The variety of trees that should be selected will be governed primarily by the local climate and soil. The trees should retain a high density of foliage during the winter and have branches that cover the full height from the ground. Evergreens usually have a high density, but deciduous species with small branches may also be used. By the end of the winter the hedges may be covered with deep snow so that individual trees and shrubs must be able to carry the heavy load.

Earth and Snow Dams

Embankments and piles of plowed snow can cause undesirable snow drifts when they are too close to buildings or roads. They can, however, be used to advantage if properly located. If snow removal equipment and space are available, wind-rows of snow about 4 feet high may be plowed about 50 feet to windward of the object to be protected. Naturally, the snow piles can only be built after a certain amount of snow has fallen, and they have to be rebuilt when they become covered with drifting snow.

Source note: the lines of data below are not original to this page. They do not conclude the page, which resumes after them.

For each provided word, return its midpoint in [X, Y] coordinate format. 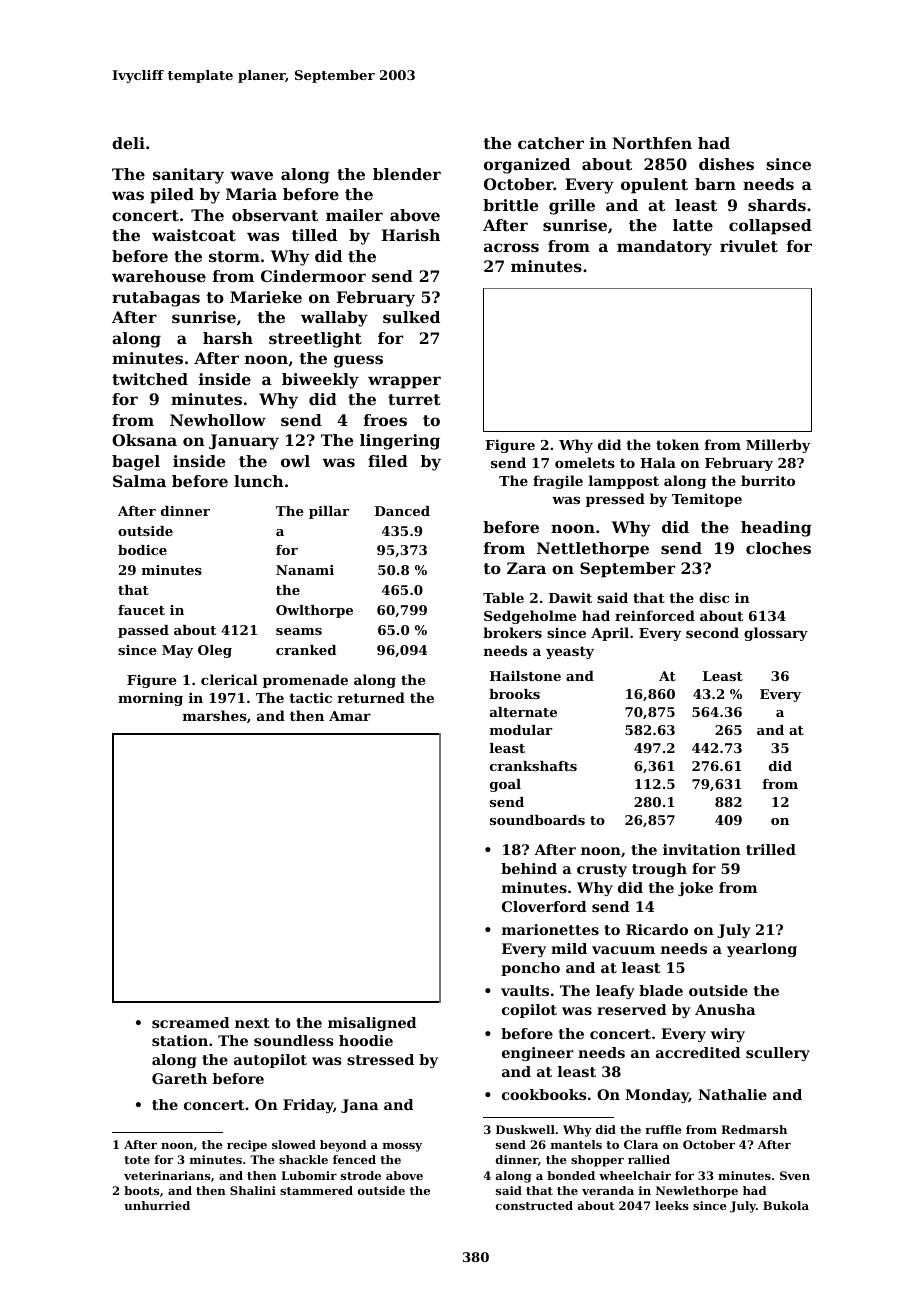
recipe [247, 1146]
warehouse [159, 276]
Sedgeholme [530, 617]
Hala [658, 462]
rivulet [749, 246]
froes [385, 420]
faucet [141, 610]
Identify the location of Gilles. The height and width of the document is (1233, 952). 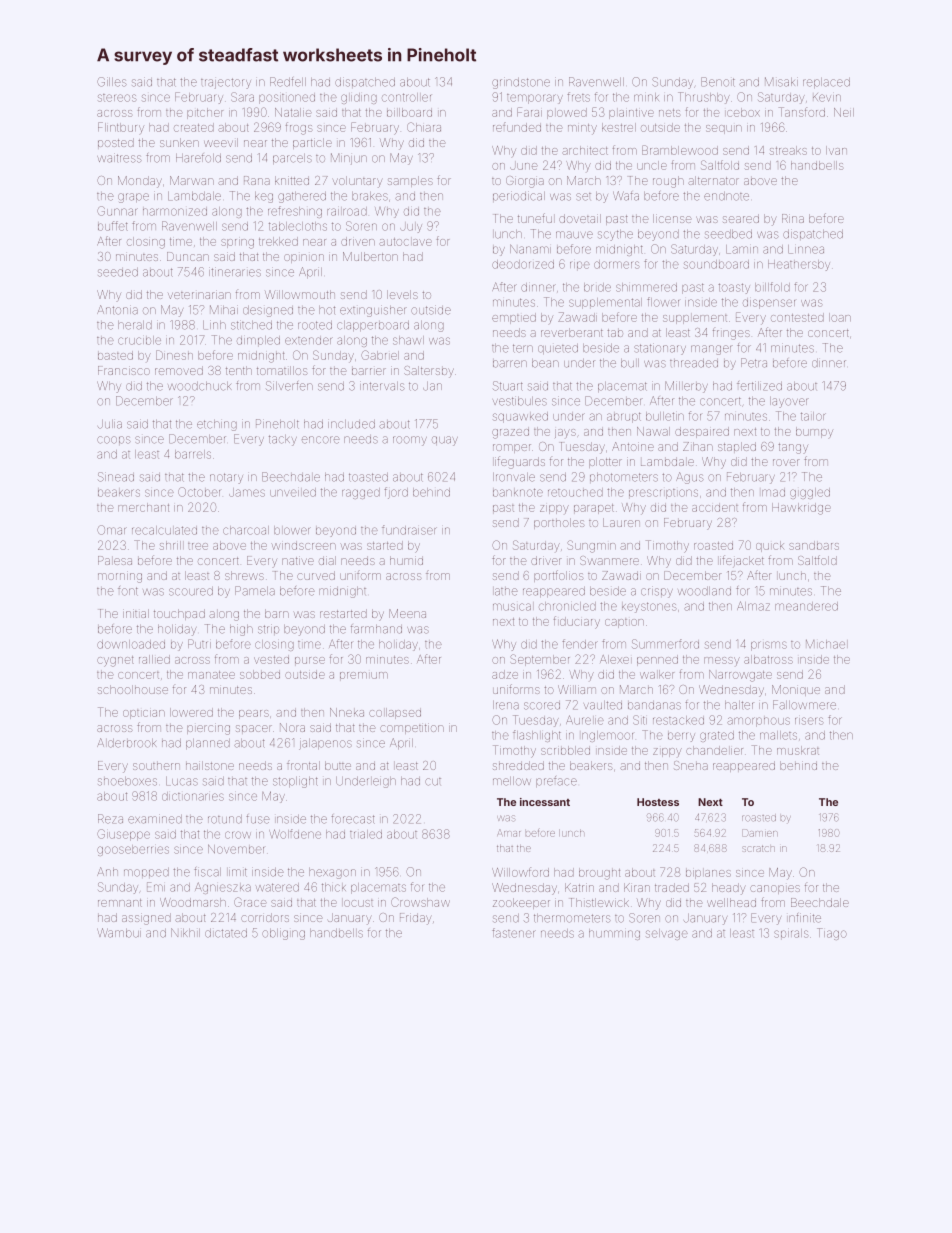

Snow drifting is a phenomenon that cannot be avoided in the open areas of most regions of Canada, but troublesome drifts round buildings can be minimized by proper location and shape of building and by suitable landscaping. Special protective measures include fences that collect snow in predetermined places or assist in blowing it away. Careful consideration must be given to the direction of the snow-bearing wind when action is planned to prevent the formation of drifts.


  1. Gold, L. W. Annotated bibliography on snow drifting and its control. National Research Council, Canada, Division of Building Research, Bibliography No. 38, December. 1968.
  2. Hogbin, L. E. Snow fences. Ministry of Transport, England. Road Research Laboratory, Report LR 362, 1970.
  3. Melbourne, W. H. and D. F. Styles. Wind tunnel tests on a theory to control Antarctic drift accumulation around buildings. Proceedings, International Research Seminar, Wind Effects on Buildings and Structures, Ottawa, 1967.
  4. Roots, E. F. and Swithinbank, C. W. M. Snowdrifts around buildings and stores. Polar Record, Vol. 7, No. 50, 1955, p. 380-387.
  5. Stehle, N. S. Snow movement; drift control for surface (at-grade) camps. Arctic, Vol. 22, 1969, p. 112-119.